Mark Zuckerberg Unveils LLaMA, Meta's Powerful New Large Language Model Large tech companies and startups are racing to develop products with integrated advanced AI.
By Steve Huff
On Friday, Facebook co-founder Mark Zuckerberg announced Meta Platforms' impending release to researchers of a new large language model called LLaMA (Large Language Model Meta AI). The model, developed by Meta's Fundamental AI Research (FAIR) team, is intended to aid scientists and engineers in exploring AI applications and functions such as answering questions and summarizing documents.
The release of LLaMA comes as tech companies race to promote advances in AI techniques and integrate technology into their commercial products. As CNBC notes, Meta's release is distinguished from competitors' models as it will be available in a selection of sizes, from 7 billion parameters up to 65 billion parameters. Additionally, Zuckerberg said his company's new LLM technology — which could eventually solve math problems and conduct scientific research — will be available to the research community, and Meta is now accepting applications for access. This is a change from Google's LaMDA and ChatGPT's underlying models, which are not publicly available.
Reuters points out that Meta is joining an increasingly intense race to dominate AI technology, which began in earnest in late 2022 with OpenAI's ChatGPT. As far as Meta is concerned, LLaMA's launch also represents its commitment to open science — hence the choice to publicly release the state-of-the-art foundational large language model, along with allowing researchers an open resource to advance their work. Meta believes that unlike more finely-tuned models designed for specific purposes, theirs will prove versatile, with multiple use cases.
Another way LLaMA is different, according to Meta: It requires "far less" computing power than previous offerings and is trained in 20 languages, focusing on those based on the Latin and Cyrillic alphabets. With its 13 billion parameters, LLaMA should outperform GPT-3, the model upon which ChatGPT is built. Meta also attributed LLaMA's performance to "cleaner" data and "architectural improvements" in the model that improved training stability.

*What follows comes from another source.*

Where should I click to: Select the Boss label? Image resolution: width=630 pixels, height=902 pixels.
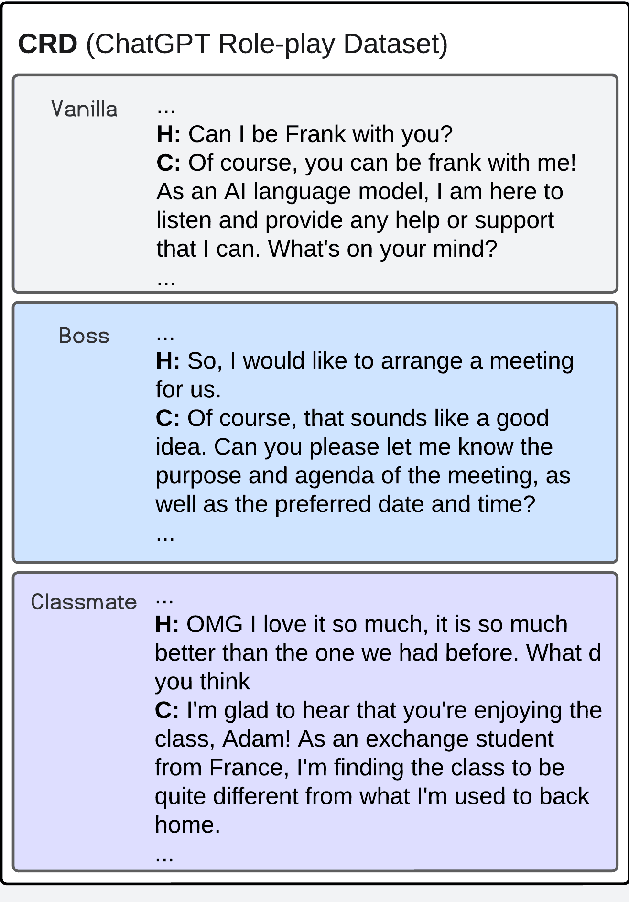click(x=84, y=335)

To maintain the model's integrity and prevent misuse, Meta will release it under a non-commercial license focused on research use cases. Academic researchers, government, civil society, academic institutions, and industry research laboratories will be granted model access on a case-by-case basis.
Meta's launch of LLaMA may mark a major development in AI language models. The social media giant's commitment to open science and allowing researchers to study under a non-commercial license will limit the model's misuse.
LLaMA's versatility and problem-solving potential may provide a glimpse of AI's substantial potential benefits to billions of people at scale.